Re: Simple GPIO performance benchmark

Posted: Sat Oct 29, 2016 5:39 pm
by mc007ibi
Ok, got my oscilloscope. I did run just for reference on the recent PI-3 and the code from the original blog:

Python: 95 kHz

Javascript (uses C binding, see https://github.com/fivdi/pigpio): 50 kHz

XBlox (my own visual block language, uses the same pigpio lib): 91 kHz . I am confused about this result, because I literally do only forward the calls but yet its faster.

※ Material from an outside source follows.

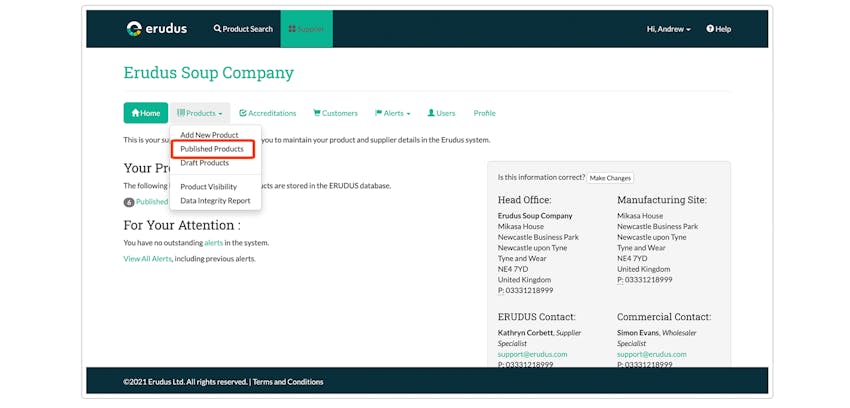Screen dimensions: 850x408
Task: Switch to the Profile tab
Action: pos(485,113)
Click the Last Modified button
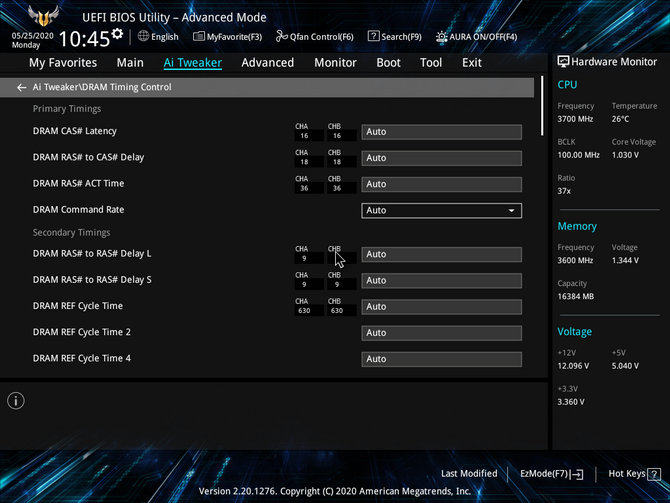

I guess to make the GPGIO really faster, in the desired MHz range for both languages, you could send batch jobs to a C daemon. Not sure how that could look like but I found recently some idiomatic language approaches to translate Python, JS from AST to C. See https://github.com/alehander42/pseudo for more.

Re: Simple GPIO performance benchmark

Posted: Sun Oct 30, 2016 7:39 am
by fivdi
Can you post the code that was used to test the pigpio JavaScript module?

50KHz doesn't seem correct. I'd expect a value closer to 1MHz.

Measured with software the following test can change the state of a GPIO approximately 2,000,000 times per ssecond on Pi 3 which means a frequency of 1MHz:
https://github.com/fivdi/pigpio/blob/ma ... ormance.js

Re: Simple GPIO performance benchmark

Posted: Sun Oct 30, 2016 9:29 am
by mc007ibi
Hi,
Ash on my head, I think I measured this wrong and my crappy 90$ oscilloscope doesn't measure beyond 1Mhz.
with a setting of 0.1V and 0.1ms :
- Python gives me 100Kc (0.1MHz)
- pigpio gives me 50Kc (node-v4.4.7)

not even sure how to translate this right to the numbers the benchmark article but given he said 90Khz for Python this numbers seem to sum up. I placed a video here, showing the test. Anyhow, I was more interested how the languages perform compared. Seeing Python double as fast as JS with a native binding makes me wonder where the juice went. I gonna try that with Samsung's "Jerry-Script. Possibly it removes some overhead you have in plain JS.